Instructions for the task: Among the lines below, keep only those from the one containing "Where should I click to: Expand" through the one containing "Click the 添加对接人", and reproduce them exactly.

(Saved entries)
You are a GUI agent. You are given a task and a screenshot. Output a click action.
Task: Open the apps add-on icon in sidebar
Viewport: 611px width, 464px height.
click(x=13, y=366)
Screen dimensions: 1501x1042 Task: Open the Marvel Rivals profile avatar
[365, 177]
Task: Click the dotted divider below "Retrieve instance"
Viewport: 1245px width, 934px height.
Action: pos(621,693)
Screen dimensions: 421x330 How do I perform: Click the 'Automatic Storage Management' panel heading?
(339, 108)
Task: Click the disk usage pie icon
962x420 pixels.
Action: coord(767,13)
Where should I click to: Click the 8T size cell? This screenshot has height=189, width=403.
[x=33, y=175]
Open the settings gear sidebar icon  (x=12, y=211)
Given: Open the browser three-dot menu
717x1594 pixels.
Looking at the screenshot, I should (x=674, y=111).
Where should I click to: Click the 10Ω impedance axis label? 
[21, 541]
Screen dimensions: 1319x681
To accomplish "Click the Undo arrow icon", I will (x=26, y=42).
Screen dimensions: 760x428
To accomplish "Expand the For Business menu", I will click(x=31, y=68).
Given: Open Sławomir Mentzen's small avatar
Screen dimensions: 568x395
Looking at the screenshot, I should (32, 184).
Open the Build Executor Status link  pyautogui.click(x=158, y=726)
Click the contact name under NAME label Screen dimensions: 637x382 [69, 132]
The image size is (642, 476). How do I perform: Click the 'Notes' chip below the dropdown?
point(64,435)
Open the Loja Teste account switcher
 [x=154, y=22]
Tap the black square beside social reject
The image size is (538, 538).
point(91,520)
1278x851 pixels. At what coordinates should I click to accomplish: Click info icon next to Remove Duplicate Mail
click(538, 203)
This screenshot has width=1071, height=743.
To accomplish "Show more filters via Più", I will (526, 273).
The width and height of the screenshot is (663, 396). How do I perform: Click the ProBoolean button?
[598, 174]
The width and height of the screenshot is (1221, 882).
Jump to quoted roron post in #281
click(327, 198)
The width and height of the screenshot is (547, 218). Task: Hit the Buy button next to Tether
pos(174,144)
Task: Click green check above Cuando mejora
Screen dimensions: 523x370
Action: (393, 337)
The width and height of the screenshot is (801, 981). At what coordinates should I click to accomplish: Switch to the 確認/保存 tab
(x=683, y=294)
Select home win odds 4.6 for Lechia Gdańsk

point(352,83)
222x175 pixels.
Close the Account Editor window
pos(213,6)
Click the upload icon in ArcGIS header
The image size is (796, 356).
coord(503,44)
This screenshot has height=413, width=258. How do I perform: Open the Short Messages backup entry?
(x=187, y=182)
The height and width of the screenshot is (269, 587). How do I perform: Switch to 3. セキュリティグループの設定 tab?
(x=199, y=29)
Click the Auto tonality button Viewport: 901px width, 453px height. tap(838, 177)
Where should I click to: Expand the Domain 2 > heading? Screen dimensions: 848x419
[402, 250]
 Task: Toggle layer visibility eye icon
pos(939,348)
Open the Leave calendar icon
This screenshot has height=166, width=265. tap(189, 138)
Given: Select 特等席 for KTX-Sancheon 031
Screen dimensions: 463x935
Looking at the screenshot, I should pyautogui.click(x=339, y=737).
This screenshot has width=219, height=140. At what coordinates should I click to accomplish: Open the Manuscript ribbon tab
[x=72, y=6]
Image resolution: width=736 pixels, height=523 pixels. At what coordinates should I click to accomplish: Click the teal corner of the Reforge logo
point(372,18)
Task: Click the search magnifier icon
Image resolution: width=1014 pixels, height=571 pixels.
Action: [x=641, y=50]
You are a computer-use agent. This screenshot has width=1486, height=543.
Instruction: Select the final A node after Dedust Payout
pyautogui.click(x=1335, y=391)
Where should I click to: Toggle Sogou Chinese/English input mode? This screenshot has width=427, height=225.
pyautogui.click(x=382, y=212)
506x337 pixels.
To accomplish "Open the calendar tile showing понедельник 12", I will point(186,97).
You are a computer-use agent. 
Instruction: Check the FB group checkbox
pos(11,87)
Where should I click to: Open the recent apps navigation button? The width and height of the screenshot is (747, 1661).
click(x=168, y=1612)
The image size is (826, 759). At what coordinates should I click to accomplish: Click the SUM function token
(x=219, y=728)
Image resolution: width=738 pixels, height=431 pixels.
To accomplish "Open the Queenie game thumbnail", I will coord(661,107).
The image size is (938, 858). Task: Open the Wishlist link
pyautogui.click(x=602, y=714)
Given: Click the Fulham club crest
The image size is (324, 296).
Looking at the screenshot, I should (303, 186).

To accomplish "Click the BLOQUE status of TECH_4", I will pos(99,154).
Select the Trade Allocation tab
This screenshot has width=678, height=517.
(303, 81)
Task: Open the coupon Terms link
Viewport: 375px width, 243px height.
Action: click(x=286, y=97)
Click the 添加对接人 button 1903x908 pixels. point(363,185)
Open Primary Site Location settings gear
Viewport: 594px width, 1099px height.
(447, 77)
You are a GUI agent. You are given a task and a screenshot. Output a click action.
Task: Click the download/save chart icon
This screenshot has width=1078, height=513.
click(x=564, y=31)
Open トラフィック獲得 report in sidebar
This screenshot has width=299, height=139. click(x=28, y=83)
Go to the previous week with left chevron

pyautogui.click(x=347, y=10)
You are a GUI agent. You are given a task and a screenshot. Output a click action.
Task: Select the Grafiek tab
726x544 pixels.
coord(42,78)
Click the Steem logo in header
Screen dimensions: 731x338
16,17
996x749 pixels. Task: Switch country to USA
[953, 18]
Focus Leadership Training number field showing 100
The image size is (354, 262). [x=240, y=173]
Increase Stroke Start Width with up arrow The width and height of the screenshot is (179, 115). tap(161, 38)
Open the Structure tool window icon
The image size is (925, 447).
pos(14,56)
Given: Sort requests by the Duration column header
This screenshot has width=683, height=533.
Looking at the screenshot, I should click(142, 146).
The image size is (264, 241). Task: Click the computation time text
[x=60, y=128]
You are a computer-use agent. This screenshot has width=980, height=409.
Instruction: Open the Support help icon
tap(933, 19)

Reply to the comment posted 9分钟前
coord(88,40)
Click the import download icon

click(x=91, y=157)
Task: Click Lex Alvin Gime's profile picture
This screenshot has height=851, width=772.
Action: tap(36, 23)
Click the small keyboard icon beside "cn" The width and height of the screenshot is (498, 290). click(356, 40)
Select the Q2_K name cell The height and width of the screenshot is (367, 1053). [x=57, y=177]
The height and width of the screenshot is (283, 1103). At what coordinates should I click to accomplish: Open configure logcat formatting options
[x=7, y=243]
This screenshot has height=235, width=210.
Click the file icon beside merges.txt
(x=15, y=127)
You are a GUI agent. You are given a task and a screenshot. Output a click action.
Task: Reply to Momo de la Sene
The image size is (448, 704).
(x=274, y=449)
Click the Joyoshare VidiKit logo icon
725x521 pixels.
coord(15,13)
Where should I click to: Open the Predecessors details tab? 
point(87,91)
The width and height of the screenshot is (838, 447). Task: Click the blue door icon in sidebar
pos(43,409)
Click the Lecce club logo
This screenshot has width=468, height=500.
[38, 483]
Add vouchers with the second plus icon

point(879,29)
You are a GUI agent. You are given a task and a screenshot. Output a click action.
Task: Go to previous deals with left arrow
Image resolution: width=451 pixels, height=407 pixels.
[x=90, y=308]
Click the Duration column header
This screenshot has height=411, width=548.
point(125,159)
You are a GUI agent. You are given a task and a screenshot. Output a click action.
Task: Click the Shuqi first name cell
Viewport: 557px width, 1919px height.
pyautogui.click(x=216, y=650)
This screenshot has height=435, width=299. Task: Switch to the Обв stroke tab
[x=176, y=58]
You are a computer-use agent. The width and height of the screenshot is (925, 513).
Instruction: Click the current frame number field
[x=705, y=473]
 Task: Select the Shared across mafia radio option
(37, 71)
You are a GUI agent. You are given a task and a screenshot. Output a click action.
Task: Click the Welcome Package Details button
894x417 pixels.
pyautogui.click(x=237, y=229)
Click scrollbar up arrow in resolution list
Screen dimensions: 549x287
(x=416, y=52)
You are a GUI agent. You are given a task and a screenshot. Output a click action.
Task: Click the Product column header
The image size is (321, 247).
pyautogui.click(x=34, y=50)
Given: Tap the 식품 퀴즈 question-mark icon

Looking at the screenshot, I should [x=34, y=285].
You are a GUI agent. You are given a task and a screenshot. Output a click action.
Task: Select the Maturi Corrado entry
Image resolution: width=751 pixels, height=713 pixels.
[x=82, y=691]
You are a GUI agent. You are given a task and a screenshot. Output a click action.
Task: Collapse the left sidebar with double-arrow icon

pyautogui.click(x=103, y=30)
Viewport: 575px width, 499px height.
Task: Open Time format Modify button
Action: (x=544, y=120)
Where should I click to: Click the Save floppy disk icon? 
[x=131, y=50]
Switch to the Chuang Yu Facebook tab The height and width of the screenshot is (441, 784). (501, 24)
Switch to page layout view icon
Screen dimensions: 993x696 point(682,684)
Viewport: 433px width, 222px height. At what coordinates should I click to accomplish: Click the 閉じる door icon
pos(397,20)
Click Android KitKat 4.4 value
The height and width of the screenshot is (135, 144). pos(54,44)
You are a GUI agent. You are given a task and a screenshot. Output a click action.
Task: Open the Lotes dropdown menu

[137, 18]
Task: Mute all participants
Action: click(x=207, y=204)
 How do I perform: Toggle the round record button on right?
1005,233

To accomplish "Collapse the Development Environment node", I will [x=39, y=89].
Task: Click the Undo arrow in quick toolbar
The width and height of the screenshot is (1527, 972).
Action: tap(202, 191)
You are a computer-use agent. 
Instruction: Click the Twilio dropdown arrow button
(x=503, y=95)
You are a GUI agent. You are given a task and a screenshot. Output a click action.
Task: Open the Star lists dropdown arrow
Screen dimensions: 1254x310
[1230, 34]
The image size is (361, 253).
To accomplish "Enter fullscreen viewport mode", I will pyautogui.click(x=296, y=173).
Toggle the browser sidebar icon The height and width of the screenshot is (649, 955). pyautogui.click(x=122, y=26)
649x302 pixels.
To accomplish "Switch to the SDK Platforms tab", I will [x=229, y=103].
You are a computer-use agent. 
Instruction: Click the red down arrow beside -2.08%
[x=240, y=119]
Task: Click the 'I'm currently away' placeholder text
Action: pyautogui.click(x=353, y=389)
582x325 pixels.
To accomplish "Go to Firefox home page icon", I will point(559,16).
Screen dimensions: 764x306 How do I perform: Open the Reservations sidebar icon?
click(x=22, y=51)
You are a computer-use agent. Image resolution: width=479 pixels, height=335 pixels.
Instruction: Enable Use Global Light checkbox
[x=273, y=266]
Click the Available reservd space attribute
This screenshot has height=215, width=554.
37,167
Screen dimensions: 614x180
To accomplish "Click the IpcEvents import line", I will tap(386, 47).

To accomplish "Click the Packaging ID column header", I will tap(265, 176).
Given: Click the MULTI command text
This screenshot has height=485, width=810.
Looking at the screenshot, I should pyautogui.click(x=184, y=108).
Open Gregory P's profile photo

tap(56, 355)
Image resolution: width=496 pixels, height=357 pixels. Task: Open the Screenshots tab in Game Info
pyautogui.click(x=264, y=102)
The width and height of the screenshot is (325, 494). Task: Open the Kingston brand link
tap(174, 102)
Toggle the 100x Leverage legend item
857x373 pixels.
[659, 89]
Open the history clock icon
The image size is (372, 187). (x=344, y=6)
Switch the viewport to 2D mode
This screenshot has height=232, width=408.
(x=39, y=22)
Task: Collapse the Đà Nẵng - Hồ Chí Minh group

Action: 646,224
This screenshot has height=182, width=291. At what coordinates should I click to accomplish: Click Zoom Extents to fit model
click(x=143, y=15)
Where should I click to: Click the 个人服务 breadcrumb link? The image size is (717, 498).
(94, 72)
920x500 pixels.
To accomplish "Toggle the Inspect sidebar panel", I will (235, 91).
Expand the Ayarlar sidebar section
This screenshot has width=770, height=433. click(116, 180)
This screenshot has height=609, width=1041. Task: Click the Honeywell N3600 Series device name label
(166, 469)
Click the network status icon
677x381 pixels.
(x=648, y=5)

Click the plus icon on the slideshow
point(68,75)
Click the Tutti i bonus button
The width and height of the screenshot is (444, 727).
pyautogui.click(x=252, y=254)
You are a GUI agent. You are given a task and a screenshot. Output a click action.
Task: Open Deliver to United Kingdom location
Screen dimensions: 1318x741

Task solution:
Where should I click to: Expand the Domain 2 > heading? Screen dimensions: 848x419
[402, 250]
 Task: Toggle layer visibility eye icon
pos(939,348)
Open the Leave calendar icon
This screenshot has height=166, width=265. tap(189, 138)
Given: Select 特等席 for KTX-Sancheon 031
Screen dimensions: 463x935
Looking at the screenshot, I should pyautogui.click(x=339, y=737).
This screenshot has width=219, height=140. At what coordinates should I click to accomplish: Open the Manuscript ribbon tab
[x=72, y=6]
Image resolution: width=736 pixels, height=523 pixels. At what coordinates should I click to accomplish: Click the teal corner of the Reforge logo
point(372,18)
Task: Click the search magnifier icon
Image resolution: width=1014 pixels, height=571 pixels.
Action: [x=641, y=50]
You are a computer-use agent. This screenshot has width=1486, height=543.
Instruction: Select the final A node after Dedust Payout
pyautogui.click(x=1335, y=391)
Where should I click to: Toggle Sogou Chinese/English input mode? This screenshot has width=427, height=225.
pyautogui.click(x=382, y=212)
506x337 pixels.
To accomplish "Open the calendar tile showing понедельник 12", I will point(186,97).
You are a computer-use agent. 
Instruction: Check the FB group checkbox
pos(11,87)
Where should I click to: Open the recent apps navigation button? The width and height of the screenshot is (747, 1661).
click(x=168, y=1612)
The image size is (826, 759). At what coordinates should I click to accomplish: Click the SUM function token
(x=219, y=728)
Image resolution: width=738 pixels, height=431 pixels.
To accomplish "Open the Queenie game thumbnail", I will coord(661,107).
The image size is (938, 858). Task: Open the Wishlist link
pyautogui.click(x=602, y=714)
Given: Click the Fulham club crest
The image size is (324, 296).
Looking at the screenshot, I should (303, 186).

To accomplish "Click the BLOQUE status of TECH_4", I will pos(99,154).
Select the Trade Allocation tab
This screenshot has width=678, height=517.
(303, 81)
Task: Open the coupon Terms link
Viewport: 375px width, 243px height.
Action: click(x=286, y=97)
Click the 添加对接人 button 1903x908 pixels. point(363,185)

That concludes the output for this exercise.